Continuing my 1st Blog

Today would of been my birth father's bday. Happy bday dad! I have'nt been doing as well as I would like to be. One of the worst things is not knowing what is gonna happen. Fear of the future crumbling. After 4 yrs of injured mess after mess, I have been looking forward to the new me. I feel in good spirits although all this is going down hill again, Between the state not paying my school dues, and the school having a complicated registration process, these too huge players in my life are killing me I swear.


Back to my birth father for a moment. When I was 4 I lost him to suicide. It has been something my whole life I have had to overcome, why? what was that point of no return he felt? what's my aunts and uncles like? Loosing my Grandma whom I am named after was another bad moment a few years later on.

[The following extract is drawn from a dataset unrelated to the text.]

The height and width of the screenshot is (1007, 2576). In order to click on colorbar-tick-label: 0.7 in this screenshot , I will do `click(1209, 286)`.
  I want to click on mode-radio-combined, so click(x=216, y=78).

I normally go and seek a sunset or sunrise every 4/4 but this yr it isnt so sunny today nor is it a good day. Maybe I havent lost it completely due to the fact I believe these too are here to watch out over my little brother and I. It will all work out. Listen to your gut. The two things I keep repeating.

Texas March 24 2011
So instead of a sunset on this day I am gonna dedicate my most recent vacation's sunrise in Texas in 2011. I sat on a bench and reflected on what was going on around me and watched as the biggest sunrise I have ever seen.

So with a happy note off to call the school to pay for my future that I once promised and signed for that Washington state will help me out with 14 thousand for school. What a way to start a quarter.

Friday, April 1, 2011

My 1st entry for the yr before 30

     I don't know why I am calling it the yr before 30 but something in me told me to name this new chapter just that. My journey to where I am at at 29 has been a struggle. Living back at home in a small town no longer than a mile, and you don't see anyone out after 5 pm. Its quiet hard if you can believe it or not.

Just a quick over view of my past 4 yrs.

  • My dad dying
  •  Injured
  • Surgeries
  • Rehab (17 P.t's)
  • 3 Month rehab in another town.
  • 2 lawyers 
  • 2 case workers
  • A nurse case manager
  • Vocation manager
  • Loosing a Best friend
  • A break up 
  • A last but not least the new start of my life SCHOOL!!
    Peninsula College with a view of Hurricane Ridge.
    That's it Peninsula College. 
    The Best thing in my life at the moment. 
         I don't wanna drag out the past for that is not what I am writing about and journal-ling. So lets get on with the good stuff. Recently I am having a issue with my enrollment of my third quarter. But nothing a lawyer cant fix. Fall and Winter quarter were great learning and growing experiences. Each one I learned a great deal in. Fall quarter I conquered the fear of entering school again at the age of 29. 

    I did not dream of going to school at this age well at least not this late of a start. I tried really hard to get into school last spring of 2010 it just was not something that could be done. Something else about the 1st quarter, I learned alot about self dedication and if I wanted a better outcome of learning and the grades to match, I would have to try harder. The 2nd quarter I did just that. 

    I walked into the math lab looked at my new older instructor, with the hearing aides, I told him " you will see me in here every day at least a hour or more. I want to beat my 2.8. The struggles of math 72 with the hardest teacher I had had yet was a up and down roller coaster and a personal struggle to keep sane. 

    But in the end I kept that promise applied what I had observed  the quarter before, and conquered with a 3.6!!!!

    Learning to love math!

    Along with a 4.0 in Human Resources. A 3.5 in E Commerce.